Word for word, return the lines from the start of the entries below through the line that has "Switch to list".

== Listed records

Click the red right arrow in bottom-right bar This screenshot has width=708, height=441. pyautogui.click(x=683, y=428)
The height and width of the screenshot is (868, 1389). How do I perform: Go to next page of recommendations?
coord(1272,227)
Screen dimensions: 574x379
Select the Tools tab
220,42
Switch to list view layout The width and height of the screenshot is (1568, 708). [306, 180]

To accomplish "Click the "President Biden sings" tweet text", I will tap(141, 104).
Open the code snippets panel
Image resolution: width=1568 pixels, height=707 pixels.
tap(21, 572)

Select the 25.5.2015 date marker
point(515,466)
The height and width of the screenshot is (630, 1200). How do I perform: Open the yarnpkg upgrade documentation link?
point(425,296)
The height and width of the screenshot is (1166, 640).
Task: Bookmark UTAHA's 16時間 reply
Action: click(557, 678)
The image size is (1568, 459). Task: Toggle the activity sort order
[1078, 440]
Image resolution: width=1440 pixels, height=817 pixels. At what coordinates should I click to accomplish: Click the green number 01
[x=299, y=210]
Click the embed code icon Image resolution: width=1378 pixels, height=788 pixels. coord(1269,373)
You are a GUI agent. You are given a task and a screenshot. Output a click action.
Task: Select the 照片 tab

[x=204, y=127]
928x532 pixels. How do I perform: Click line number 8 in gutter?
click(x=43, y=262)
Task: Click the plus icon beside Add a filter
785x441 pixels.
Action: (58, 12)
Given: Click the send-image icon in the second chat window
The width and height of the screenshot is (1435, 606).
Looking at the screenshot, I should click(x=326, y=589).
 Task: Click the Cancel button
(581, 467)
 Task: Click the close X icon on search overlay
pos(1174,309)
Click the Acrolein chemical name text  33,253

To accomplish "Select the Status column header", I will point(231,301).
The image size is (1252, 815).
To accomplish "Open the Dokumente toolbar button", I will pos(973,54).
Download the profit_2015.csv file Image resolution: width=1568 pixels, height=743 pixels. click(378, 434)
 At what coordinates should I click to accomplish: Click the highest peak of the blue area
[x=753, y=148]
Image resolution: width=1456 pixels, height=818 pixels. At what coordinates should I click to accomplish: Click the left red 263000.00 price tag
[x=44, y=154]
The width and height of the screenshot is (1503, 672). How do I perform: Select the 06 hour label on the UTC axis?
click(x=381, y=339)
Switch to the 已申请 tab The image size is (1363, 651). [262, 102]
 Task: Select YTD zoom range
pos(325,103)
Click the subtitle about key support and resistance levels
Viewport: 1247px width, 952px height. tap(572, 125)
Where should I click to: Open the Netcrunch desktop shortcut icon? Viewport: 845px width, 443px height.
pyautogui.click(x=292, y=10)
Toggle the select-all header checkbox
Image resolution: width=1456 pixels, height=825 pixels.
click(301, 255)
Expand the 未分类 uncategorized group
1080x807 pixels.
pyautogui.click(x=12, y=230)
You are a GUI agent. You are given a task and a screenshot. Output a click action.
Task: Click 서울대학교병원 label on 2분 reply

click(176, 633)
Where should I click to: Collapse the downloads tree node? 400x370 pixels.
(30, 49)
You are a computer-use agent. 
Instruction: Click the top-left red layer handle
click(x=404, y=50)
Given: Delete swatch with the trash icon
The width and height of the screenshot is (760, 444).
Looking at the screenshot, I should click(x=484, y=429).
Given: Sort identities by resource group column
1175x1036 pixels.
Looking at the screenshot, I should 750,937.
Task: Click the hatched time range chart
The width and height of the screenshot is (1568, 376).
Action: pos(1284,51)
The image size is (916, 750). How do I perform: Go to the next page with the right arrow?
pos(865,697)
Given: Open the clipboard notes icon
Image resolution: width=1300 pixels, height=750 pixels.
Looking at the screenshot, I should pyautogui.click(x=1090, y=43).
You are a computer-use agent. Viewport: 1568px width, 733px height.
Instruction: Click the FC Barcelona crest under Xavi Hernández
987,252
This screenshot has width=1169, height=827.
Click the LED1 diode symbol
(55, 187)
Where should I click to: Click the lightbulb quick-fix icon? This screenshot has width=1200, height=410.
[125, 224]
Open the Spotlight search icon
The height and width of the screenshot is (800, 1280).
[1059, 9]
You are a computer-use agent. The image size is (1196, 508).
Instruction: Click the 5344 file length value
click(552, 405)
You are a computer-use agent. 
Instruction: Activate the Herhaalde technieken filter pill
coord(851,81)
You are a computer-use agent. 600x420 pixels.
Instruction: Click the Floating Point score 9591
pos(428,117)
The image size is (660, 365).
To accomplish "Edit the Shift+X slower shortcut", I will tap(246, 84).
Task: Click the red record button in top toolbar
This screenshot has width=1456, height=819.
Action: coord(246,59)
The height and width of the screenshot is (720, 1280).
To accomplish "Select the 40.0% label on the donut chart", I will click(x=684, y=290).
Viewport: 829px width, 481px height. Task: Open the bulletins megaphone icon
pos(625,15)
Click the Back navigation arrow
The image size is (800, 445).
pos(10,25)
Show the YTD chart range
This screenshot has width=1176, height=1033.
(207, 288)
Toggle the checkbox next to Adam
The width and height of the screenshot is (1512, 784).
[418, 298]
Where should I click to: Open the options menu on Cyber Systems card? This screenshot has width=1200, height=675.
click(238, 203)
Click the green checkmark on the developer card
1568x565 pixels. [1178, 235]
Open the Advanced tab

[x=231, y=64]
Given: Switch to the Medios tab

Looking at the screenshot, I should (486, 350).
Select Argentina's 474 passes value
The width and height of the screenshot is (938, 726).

====

Answer box -
Click the red right arrow in bottom-right bar This screenshot has width=708, height=441. pyautogui.click(x=683, y=428)
The height and width of the screenshot is (868, 1389). How do I perform: Go to next page of recommendations?
coord(1272,227)
Screen dimensions: 574x379
Select the Tools tab
220,42
Switch to list view layout The width and height of the screenshot is (1568, 708). [306, 180]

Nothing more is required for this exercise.